▶ [Selected excerpt]:
======
Towards the end of Kinda Hot: The Making of Saint Jack in Singapore, Peter Bogdanovich tells the book’s author Ben Slater: “Some of the best things are things that just happen once and then don’t happen again. They just don’t. No matter how much you want them to.”
It’s a fitting observation for a film I have always regarded as a one of a kind, Bogdanovich’s 1979 adaption of the book by the same name by Paul Theroux, about a small time Italian American hustler (played by Ben Gazzara in the film) living in Singapore in the early seventies whose ambition is to open up his own high-class brothel.
As the film begins, Flowers is very much a bottom feeder, eking out a precarious existence on the fringes of Singaporean society. He’s so skint he has to haggle with his Chinese bosses for the taxi fare to pick up William Leigh (Denholm Elliott in the film), a mild mannered English accountant sent from head office in Hong Kong to audit the books. The one currency Flowers has no shortage of is contacts. Taking Leigh and a visiting American businessman on a tour of the island’s nightlife, Flowers is on first name terms with every hooker and tout he meets.
Flowers eventually establishes his brothel in a magnificent British colonial villa. Things are going well until one of the local Tong gangs, resentful he’s cutting in on their action, trash the place, beat Flowers up and tattoo obscenities in Cantonese all over his arms.
He is thrown a lifeline in the film’s third section by a mysterious spook, Eddie Schuman (Bogdanovich), who wants him to run a US army sanctioned operation on the island catering to American soldiers on R&R from Vietnam. Schuman sets Flowers up in a huge compound complete with pinball machines, alcohol, girls and a loudspeaker system piping continuous Country and Western. While Flowers appears to be in his element, he quickly grows disillusioned. Although Flowers wants out, Schuman has other ideas and offers Flowers $25,000 to gather incriminating evidence on a closeted gay anti-war US politician (George Lazenby) who is visiting Singapore.
======
▶ [Supplied data]:
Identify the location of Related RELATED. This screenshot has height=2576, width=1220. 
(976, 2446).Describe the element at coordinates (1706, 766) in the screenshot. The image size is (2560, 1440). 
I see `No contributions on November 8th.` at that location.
======
▶ [Goal]: In the piece on Saint Jack, swap "hustler" for "con man" and give the passage again, beginning with the words "It’s a fitting" and ending with "tout he meets.".

▶ [Reply]:
It’s a fitting observation for a film I have always regarded as a one of a kind, Bogdanovich’s 1979 adaption of the book by the same name by Paul Theroux, about a small time Italian American con man (played by Ben Gazzara in the film) living in Singapore in the early seventies whose ambition is to open up his own high-class brothel.
As the film begins, Flowers is very much a bottom feeder, eking out a precarious existence on the fringes of Singaporean society. He’s so skint he has to haggle with his Chinese bosses for the taxi fare to pick up William Leigh (Denholm Elliott in the film), a mild mannered English accountant sent from head office in Hong Kong to audit the books. The one currency Flowers has no shortage of is contacts. Taking Leigh and a visiting American businessman on a tour of the island’s nightlife, Flowers is on first name terms with every hooker and tout he meets.